Niko reaches the block and presses his back against a side and brings the case in close.

One demon yells Tim-berrrrr! and the other whistles a long descending note like the swan song of a diving bomb. They let go the block they hold impossibly aloft and Niko sees a patch of sky swell toward him like a gaping maw. His face tightens and it’s a great effort not to close his eyes and turn away.

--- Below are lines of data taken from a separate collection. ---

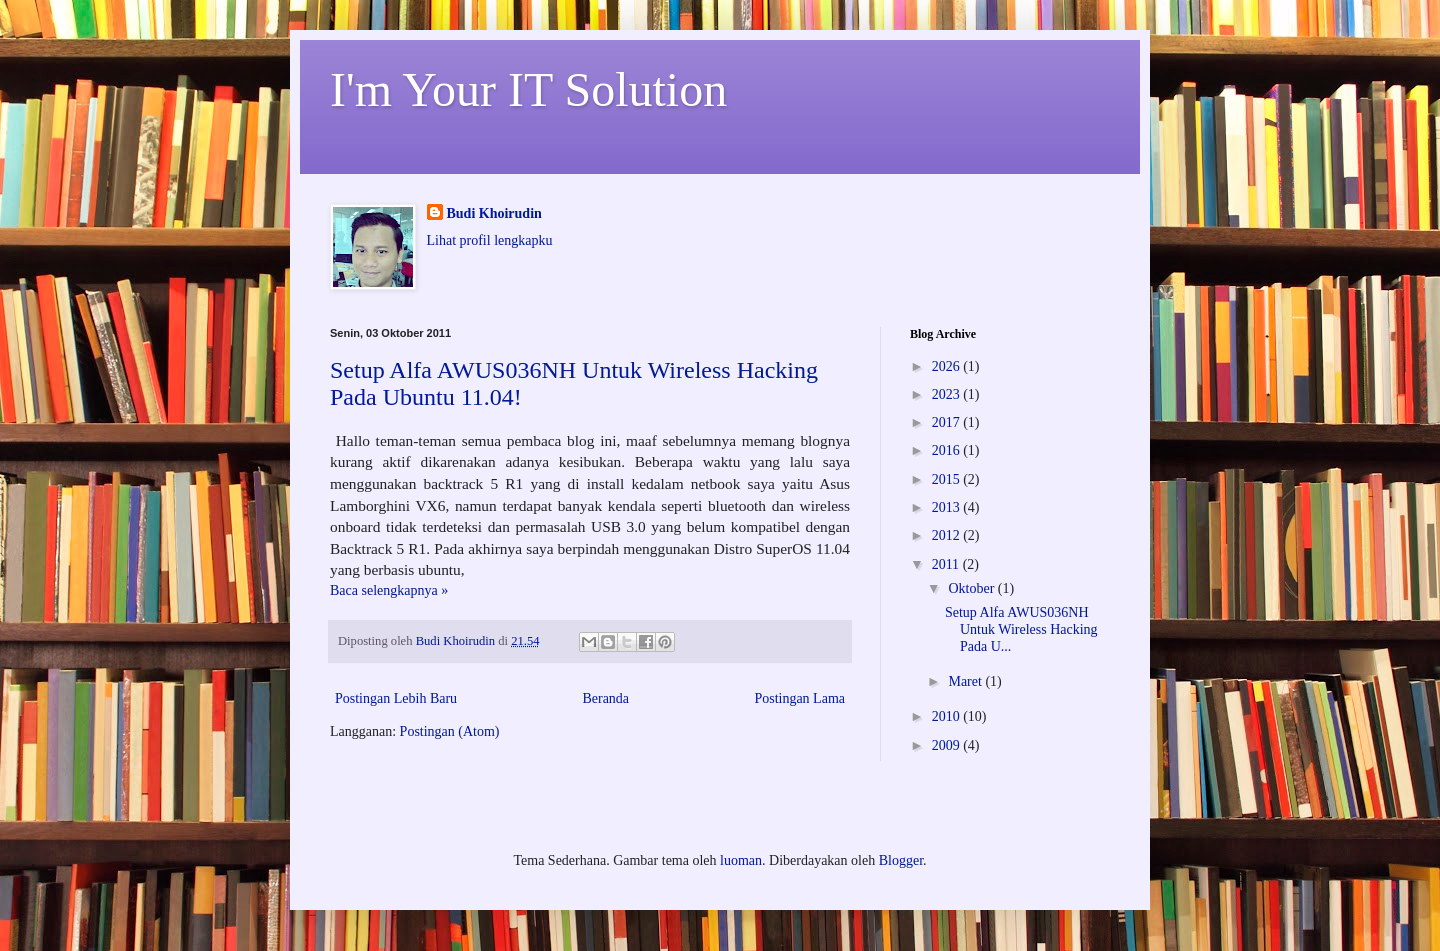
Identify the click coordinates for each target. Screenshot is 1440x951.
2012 (948, 535)
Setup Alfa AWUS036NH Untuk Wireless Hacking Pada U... (1021, 629)
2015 (948, 479)
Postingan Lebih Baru (396, 698)
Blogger (901, 860)
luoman (741, 860)
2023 (948, 394)
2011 (947, 564)
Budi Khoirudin (494, 213)
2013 (948, 507)
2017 (948, 422)
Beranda (605, 698)
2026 (948, 366)
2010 (948, 716)
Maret (966, 681)
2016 (948, 450)
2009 (948, 745)
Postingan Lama (799, 698)
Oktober (972, 588)
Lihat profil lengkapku (490, 240)
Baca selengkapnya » (389, 590)
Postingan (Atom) (450, 731)
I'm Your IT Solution (528, 89)
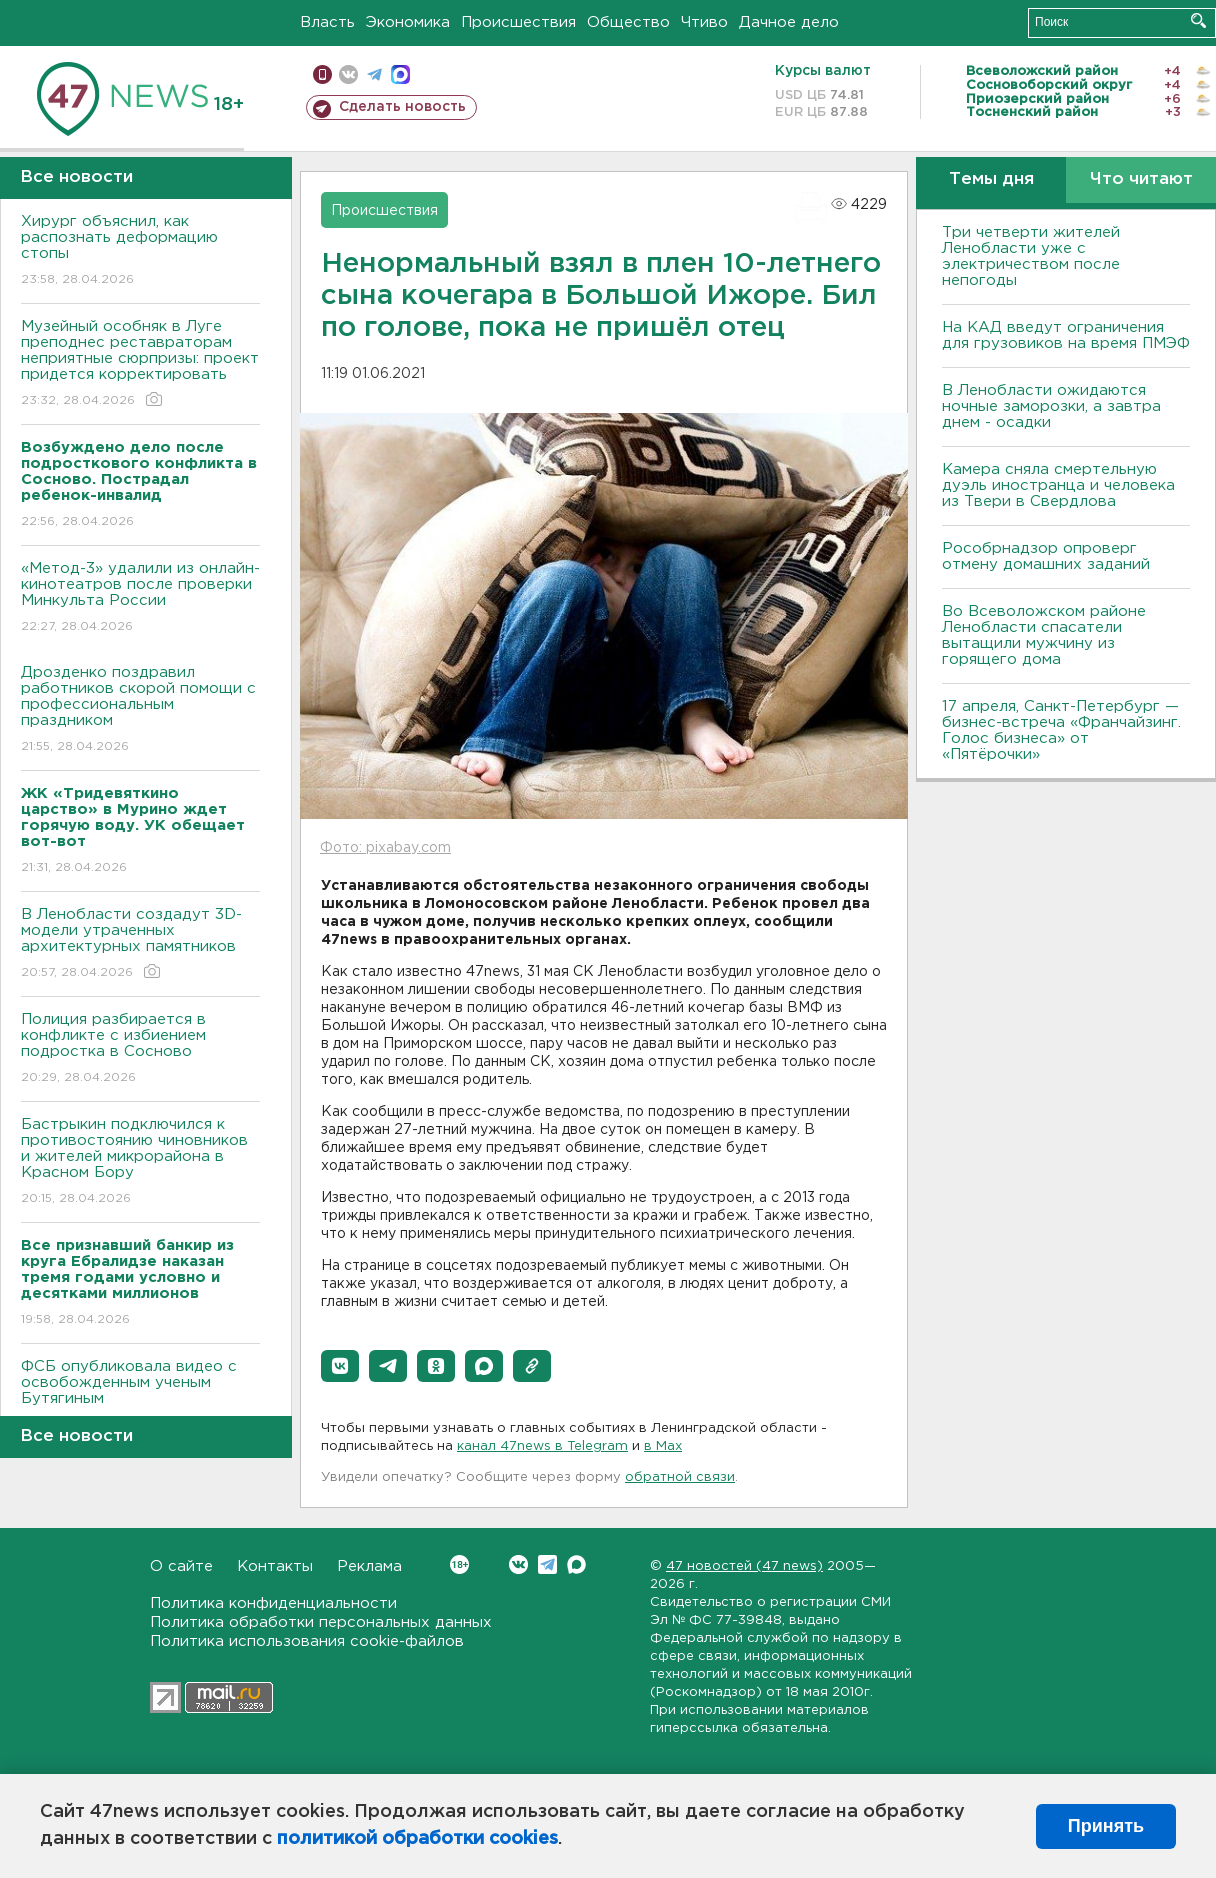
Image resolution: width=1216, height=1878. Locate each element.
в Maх (663, 1446)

The granite block hits. One edge strikes the top of the block Niko presses against. The bottom edge hits ground and the block tumbles away. The sound is deafening. And more than sound is the concussive push inside his chest. Niko’s knees buckle. Granite shrapnel stings his cheek. By the time his knees touch the plain all is as impossibly still and quiet as it was before the block was dropped. Niko is afraid to move.

“Get him?” Purring voice from on high.

“Think so.” Gruff voice. “Did you see? Monkey son had my poker.”

“We’ll get—” This last fades into incomprehensibility as they fly away.

Niko doesn’t realize he’s been holding his breath until he lets it out. His heart is playing thirtysecond notes. He relaxes against the protective block and relishes the relief he knows is fleeting.

He hears faint noise. A dim and distant screaming coming from behind him. He frowns and turns but there is only solid granite. He sets his ear against it. Yes, faintly through the stone: screaming.

 

HOW GOOD IT feels to see Sam’s body in the distance on the plain. Niko waves and Sam waves back. Niko picks up his pace. The guitar case feels good in his hand. For the first time since this whole affair began he feels not merely purposeful but confident. He’s gonna beat this thing, he really is. He’s high on epinephrine of course but that’s okay. Believing in yourself is half the battle. Hasn’t he told a couple dozen interviewers that?

Sam’s still waving. Niko grins. Glad to see me back, huh, Sam? Didn’t think I’d make it. Or maybe you thought I wouldn’t come back for you if I did.

Niko frowns. Isn’t that why Sam is waving?